— Task statement —
Beginning at whichever line contains "The height and width of the screenshot is (1180, 820).", reproduce each line of the records below word for word, ending with the last, and add nothing.

::::::::

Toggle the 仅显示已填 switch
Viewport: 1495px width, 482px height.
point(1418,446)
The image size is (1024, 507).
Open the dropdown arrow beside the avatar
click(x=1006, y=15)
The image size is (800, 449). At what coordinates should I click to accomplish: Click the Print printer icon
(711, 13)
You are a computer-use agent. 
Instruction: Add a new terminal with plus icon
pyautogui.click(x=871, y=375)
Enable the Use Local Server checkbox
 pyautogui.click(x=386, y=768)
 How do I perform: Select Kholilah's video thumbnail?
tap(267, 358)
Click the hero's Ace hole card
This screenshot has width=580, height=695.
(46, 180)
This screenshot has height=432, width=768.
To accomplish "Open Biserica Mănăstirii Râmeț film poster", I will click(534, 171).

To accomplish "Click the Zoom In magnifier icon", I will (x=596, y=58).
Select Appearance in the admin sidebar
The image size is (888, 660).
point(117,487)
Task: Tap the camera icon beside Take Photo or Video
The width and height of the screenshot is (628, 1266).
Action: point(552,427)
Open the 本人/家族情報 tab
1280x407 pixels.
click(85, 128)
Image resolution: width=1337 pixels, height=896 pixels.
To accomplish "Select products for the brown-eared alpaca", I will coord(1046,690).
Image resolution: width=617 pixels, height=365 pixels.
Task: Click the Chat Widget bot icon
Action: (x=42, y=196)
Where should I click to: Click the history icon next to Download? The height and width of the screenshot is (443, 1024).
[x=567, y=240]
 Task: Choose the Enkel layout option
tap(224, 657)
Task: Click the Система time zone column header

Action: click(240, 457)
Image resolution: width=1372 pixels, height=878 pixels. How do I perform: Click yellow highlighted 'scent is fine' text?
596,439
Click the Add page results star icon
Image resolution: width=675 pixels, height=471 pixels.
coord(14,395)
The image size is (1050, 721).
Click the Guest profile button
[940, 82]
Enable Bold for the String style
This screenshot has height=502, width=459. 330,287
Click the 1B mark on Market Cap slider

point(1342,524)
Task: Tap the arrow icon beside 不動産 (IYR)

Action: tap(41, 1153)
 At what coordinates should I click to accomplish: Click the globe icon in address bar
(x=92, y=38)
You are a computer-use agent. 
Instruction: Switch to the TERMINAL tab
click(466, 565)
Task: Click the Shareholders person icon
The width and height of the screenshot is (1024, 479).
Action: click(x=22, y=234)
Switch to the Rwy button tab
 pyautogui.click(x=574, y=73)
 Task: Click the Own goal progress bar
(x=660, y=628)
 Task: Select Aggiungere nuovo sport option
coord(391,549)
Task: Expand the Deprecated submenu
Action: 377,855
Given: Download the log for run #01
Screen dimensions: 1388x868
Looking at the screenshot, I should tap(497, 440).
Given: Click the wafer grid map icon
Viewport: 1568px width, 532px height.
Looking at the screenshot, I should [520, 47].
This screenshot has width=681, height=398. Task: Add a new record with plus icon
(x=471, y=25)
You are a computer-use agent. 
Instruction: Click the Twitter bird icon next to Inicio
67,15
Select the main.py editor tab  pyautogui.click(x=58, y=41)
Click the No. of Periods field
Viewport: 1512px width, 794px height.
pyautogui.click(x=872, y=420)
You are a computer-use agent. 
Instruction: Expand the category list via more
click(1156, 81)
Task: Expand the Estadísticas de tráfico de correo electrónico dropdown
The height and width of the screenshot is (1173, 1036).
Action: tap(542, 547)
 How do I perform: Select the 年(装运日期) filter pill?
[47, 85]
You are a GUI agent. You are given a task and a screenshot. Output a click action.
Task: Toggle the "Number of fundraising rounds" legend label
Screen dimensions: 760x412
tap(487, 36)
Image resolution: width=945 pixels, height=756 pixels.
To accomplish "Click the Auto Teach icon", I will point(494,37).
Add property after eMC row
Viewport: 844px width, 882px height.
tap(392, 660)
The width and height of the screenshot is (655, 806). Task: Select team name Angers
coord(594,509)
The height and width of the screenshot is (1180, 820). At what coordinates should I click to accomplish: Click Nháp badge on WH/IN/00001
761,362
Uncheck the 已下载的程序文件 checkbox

::::::::

— Solution for this problem —
The height and width of the screenshot is (1180, 820). At what coordinates should I click to accomplish: Click Nháp badge on WH/IN/00001
761,362
Uncheck the 已下载的程序文件 checkbox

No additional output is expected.